Sa faiblesse l’empêche d’aller plus loin et l’oblige à s’arrêter près d’une fontaine. La damoiselle inconsolable ne sait ce qu’elle doit faire ou dire pour le secourir. Elle le voit mourir faute de soins, car le lieu où ils sont est trop éloigné de toute cité pour qu’un médecin puisse y venir et, par pitié ou à prix d’argent, panse le blessé.

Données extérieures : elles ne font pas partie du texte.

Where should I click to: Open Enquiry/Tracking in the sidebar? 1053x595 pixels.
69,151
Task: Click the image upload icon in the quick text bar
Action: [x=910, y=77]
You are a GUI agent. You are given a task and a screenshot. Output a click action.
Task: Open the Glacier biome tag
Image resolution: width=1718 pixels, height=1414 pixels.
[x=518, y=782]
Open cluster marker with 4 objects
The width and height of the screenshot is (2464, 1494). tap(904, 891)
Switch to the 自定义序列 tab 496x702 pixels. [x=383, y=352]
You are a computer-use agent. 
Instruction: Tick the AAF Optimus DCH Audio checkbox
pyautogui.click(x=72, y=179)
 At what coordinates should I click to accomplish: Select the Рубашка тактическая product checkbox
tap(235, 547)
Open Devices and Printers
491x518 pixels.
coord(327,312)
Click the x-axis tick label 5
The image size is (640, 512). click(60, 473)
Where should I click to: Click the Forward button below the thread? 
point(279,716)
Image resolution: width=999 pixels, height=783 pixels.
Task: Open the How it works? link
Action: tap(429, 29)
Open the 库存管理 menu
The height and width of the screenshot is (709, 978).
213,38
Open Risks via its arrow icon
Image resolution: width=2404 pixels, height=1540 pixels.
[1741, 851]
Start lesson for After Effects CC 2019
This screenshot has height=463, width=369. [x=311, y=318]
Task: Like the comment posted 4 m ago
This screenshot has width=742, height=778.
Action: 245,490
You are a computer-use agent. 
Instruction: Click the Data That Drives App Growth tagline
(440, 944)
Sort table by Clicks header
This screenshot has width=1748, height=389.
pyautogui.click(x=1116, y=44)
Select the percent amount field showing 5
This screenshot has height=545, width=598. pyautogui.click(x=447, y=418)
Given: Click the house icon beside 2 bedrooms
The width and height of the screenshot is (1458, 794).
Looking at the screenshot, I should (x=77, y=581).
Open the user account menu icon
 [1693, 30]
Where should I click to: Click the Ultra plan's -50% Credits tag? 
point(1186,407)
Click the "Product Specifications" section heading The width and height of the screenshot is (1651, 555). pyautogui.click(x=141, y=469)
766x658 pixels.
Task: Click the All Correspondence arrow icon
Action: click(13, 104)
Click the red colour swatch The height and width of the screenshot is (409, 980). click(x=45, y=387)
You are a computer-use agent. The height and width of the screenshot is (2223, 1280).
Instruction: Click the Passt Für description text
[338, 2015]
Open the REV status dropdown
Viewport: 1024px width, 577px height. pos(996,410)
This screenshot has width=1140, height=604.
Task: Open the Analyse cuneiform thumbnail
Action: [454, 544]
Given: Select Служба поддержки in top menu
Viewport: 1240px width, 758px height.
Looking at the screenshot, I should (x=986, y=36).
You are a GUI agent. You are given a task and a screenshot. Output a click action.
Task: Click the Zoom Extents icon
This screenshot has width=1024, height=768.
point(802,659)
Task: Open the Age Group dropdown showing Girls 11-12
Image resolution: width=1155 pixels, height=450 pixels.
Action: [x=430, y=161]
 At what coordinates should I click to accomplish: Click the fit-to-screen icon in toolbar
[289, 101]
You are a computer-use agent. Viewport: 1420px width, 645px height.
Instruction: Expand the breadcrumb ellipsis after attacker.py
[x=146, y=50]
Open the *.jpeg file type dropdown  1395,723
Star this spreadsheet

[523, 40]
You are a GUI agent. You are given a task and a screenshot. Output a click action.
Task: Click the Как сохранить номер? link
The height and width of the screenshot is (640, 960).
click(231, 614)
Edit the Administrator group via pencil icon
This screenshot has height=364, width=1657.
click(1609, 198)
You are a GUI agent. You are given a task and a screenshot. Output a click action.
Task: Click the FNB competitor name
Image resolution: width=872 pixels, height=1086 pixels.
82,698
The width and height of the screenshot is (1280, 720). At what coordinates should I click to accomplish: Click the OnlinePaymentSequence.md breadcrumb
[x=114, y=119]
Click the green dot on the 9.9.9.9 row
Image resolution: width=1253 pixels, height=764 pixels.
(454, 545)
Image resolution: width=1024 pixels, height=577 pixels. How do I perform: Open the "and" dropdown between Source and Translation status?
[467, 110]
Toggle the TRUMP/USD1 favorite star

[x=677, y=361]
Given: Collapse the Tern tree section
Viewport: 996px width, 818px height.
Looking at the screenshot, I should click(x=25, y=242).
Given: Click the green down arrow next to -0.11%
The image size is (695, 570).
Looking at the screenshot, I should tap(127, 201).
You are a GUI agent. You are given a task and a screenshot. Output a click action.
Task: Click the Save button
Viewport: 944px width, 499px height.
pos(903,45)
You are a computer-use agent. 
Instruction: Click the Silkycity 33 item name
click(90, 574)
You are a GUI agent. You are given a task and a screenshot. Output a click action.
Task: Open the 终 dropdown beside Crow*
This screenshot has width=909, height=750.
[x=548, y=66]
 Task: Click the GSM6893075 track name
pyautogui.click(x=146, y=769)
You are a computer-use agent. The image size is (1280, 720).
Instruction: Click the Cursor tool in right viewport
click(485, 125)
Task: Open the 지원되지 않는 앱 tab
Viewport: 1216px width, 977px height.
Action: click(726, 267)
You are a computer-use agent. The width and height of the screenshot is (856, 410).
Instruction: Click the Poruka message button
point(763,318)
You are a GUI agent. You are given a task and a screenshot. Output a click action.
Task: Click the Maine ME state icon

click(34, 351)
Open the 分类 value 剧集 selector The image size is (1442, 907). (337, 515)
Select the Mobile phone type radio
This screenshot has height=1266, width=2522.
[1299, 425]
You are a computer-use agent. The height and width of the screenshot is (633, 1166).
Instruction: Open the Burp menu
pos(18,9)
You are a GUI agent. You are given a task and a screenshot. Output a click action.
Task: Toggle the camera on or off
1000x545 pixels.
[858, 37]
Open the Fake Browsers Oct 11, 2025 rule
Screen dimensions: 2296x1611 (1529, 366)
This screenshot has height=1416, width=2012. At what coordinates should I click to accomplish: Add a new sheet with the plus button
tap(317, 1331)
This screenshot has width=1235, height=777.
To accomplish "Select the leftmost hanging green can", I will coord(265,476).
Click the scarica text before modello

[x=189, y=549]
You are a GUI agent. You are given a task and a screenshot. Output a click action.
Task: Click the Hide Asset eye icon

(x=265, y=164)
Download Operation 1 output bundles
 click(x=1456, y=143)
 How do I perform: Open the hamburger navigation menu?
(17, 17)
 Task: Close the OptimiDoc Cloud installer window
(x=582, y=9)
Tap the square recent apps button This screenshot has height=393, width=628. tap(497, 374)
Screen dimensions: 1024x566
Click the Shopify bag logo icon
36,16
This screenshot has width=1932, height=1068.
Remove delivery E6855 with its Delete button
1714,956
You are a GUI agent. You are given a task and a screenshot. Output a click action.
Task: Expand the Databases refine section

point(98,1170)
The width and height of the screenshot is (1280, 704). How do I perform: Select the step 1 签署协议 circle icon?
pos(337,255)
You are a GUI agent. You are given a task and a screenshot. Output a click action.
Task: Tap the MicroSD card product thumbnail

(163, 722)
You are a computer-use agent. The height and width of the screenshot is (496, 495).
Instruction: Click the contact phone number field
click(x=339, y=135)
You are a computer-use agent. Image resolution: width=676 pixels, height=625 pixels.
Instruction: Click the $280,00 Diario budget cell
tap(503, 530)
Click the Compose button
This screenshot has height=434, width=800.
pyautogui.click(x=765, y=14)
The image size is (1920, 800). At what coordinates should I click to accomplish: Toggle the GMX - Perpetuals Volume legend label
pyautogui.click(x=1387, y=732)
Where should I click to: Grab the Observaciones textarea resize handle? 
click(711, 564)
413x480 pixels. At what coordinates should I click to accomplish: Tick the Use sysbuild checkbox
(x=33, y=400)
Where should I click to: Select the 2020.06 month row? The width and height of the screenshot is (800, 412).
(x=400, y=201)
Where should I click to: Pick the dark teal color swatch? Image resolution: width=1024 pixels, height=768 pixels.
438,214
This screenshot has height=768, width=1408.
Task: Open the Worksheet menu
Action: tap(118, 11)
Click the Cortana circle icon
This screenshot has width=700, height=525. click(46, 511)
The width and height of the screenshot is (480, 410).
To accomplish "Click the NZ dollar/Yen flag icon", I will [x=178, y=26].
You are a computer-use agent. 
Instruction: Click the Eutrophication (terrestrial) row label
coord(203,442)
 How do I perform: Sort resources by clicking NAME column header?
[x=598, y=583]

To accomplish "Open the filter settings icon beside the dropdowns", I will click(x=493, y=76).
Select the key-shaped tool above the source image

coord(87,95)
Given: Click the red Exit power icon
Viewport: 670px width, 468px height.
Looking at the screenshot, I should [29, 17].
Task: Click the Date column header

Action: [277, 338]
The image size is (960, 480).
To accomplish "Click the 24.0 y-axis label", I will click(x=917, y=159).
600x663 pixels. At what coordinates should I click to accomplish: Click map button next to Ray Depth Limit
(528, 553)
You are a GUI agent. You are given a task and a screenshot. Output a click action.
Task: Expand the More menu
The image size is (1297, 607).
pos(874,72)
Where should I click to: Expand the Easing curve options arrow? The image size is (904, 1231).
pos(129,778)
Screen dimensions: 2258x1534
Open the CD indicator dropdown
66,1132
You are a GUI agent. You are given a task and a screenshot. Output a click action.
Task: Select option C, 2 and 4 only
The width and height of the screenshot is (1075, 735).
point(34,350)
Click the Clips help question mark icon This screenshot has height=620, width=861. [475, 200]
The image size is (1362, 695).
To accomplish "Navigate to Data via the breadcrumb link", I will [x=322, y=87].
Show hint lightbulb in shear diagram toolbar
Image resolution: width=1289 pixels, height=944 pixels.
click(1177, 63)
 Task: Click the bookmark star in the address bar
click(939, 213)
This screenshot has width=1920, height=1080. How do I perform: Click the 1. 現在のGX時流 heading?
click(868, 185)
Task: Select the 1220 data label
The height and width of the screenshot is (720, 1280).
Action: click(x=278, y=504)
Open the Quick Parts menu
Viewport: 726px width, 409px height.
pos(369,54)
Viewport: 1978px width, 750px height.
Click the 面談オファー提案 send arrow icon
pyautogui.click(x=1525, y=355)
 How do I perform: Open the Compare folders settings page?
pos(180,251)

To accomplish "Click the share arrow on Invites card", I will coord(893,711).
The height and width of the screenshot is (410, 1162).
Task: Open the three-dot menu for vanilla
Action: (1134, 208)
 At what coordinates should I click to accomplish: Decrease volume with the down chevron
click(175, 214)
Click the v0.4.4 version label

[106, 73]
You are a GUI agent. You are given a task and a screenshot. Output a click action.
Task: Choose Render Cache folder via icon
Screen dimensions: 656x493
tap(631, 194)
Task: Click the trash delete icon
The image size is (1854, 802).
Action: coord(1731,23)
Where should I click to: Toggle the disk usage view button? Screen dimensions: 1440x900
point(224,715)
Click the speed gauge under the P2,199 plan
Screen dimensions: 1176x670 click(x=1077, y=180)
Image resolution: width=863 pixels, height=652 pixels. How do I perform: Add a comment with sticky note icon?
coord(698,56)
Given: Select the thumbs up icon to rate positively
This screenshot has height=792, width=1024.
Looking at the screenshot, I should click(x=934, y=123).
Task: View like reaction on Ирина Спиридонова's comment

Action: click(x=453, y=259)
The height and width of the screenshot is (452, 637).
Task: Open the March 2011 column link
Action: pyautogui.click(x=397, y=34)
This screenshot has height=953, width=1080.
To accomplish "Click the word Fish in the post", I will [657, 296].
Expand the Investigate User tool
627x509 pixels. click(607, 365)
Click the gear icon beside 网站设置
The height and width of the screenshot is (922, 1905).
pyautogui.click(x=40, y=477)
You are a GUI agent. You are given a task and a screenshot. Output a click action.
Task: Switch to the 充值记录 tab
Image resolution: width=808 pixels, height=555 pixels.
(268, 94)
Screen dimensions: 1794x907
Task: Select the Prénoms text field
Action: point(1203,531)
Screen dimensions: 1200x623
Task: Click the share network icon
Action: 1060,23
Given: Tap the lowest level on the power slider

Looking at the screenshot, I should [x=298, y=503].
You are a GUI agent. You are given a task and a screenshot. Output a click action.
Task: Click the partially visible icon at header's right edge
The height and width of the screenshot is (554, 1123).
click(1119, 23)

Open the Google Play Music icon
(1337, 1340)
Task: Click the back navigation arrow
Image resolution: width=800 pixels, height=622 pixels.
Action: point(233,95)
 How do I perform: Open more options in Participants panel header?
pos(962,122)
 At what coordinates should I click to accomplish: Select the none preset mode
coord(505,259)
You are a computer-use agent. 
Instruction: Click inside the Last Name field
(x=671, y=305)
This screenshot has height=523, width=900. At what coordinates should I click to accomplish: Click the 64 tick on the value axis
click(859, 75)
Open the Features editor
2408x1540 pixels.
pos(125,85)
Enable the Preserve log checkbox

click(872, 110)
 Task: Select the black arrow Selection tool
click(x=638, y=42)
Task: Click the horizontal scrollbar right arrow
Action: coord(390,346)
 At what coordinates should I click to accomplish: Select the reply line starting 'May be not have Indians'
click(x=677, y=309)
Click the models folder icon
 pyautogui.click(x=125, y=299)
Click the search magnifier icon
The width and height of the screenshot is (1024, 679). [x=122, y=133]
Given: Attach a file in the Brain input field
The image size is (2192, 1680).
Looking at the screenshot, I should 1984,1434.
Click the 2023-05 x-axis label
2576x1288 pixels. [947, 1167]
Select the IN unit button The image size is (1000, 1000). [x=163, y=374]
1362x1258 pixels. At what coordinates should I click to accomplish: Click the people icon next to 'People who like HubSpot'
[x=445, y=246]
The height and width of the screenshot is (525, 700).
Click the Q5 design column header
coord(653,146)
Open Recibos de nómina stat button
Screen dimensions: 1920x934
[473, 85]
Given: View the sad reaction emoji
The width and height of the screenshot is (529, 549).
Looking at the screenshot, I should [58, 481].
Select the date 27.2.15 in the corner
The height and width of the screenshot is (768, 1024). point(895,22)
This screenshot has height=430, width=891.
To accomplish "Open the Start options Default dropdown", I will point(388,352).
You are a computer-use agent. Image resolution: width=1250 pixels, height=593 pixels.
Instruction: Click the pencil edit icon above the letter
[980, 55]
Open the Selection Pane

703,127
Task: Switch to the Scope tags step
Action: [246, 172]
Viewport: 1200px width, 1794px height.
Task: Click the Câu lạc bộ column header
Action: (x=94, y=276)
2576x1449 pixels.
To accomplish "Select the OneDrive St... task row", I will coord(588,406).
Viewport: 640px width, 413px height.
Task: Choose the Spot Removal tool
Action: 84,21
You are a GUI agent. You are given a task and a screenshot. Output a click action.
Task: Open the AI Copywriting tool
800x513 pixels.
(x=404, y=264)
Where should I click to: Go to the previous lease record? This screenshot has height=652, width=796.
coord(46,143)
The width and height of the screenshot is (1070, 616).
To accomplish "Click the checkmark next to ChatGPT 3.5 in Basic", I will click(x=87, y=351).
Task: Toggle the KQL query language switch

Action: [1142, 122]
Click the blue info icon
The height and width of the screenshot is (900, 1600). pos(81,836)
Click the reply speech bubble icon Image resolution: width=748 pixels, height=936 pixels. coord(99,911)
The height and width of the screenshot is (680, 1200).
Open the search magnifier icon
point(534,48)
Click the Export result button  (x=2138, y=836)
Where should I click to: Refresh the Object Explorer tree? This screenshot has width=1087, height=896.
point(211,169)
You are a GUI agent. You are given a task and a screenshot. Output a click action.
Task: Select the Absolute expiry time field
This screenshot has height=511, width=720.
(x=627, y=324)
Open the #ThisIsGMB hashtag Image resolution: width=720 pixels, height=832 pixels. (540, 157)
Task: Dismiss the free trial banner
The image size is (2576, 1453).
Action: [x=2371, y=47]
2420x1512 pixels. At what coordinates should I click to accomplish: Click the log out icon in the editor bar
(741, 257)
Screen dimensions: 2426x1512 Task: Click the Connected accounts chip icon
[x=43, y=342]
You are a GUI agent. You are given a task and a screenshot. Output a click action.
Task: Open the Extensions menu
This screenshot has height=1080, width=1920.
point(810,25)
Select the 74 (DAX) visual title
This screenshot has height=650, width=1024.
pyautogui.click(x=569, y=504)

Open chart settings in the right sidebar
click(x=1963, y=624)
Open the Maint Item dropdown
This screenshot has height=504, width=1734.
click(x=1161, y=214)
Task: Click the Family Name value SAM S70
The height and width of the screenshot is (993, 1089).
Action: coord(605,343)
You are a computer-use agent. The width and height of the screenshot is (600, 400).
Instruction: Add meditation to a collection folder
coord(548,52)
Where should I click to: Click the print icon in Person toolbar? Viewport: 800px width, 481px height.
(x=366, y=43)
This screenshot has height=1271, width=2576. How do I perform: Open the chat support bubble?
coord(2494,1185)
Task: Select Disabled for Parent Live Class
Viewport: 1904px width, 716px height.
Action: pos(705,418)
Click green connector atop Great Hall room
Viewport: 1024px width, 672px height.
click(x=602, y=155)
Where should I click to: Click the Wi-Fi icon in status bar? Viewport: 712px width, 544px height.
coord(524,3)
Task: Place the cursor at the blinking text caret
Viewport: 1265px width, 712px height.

Elle ne sait que se lamenter en vain et accuser la fortune et le ciel de cruauté et de barbarie, «Hélas! – disait-elle – pourquoi ne m’avez-vous pas noyée quand je voguais sur l’Océan?» Zerbin, qui a tourné vers elle ses yeux languissants, est plus désespéré de la voir se lamenter ainsi, que de la souffrance tenace et forte qui l’a conduit aux portes de la mort.
«Mon cœur – lui disait-il – consentez à m’aimer encore quand je serai mort, car c’est de vous laisser seule et sans appui qui me chagrine, et non point de mourir. S’il m’était arrivé de terminer ma vie vous sachant en sûreté, je serais mort heureux et plein de joie d’expirer sur votre sein.
» Mais puisque mon destin injuste et dur veut que je vous laisse aux mains de je ne sais qui, je jure par cette bouche, par ces yeux, par cette chevelure qui m’ont enchaîné, que je vais désespéré dans l’enfer profond et obscur, où la pensée que je vous ai ainsi laissée sera plus cruelle que tous les tourments qui peuvent y être.»
À ces mots, la désespérée Isabelle incline son visage ruisselant de pleurs, et collant sa bouche à celle de Zerbin, pâle comme une rose qu’on a oublié de cueillir et qui se flétrit sur la tige ombreuse, elle dit: «Ne croyez pas, ô ma vie, faire sans moi ce suprême voyage.